*** RECORDED DATA ***

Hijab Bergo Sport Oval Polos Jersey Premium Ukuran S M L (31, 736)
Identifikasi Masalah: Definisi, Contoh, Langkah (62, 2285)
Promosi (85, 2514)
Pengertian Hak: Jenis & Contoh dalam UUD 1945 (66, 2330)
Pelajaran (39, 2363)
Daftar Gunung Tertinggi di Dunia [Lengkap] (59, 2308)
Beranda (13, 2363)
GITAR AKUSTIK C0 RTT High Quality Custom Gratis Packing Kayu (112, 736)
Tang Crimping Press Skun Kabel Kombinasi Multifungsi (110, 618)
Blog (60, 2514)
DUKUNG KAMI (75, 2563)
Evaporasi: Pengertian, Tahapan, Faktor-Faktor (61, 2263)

*** End of RECORDED DATA ***

PROMPT:
Set apart and copy each line of the records that holds the word "Contoh".

OUTPUT FOR THIS TASK:
Identifikasi Masalah: Definisi, Contoh, Langkah (62, 2285)
Pengertian Hak: Jenis & Contoh dalam UUD 1945 (66, 2330)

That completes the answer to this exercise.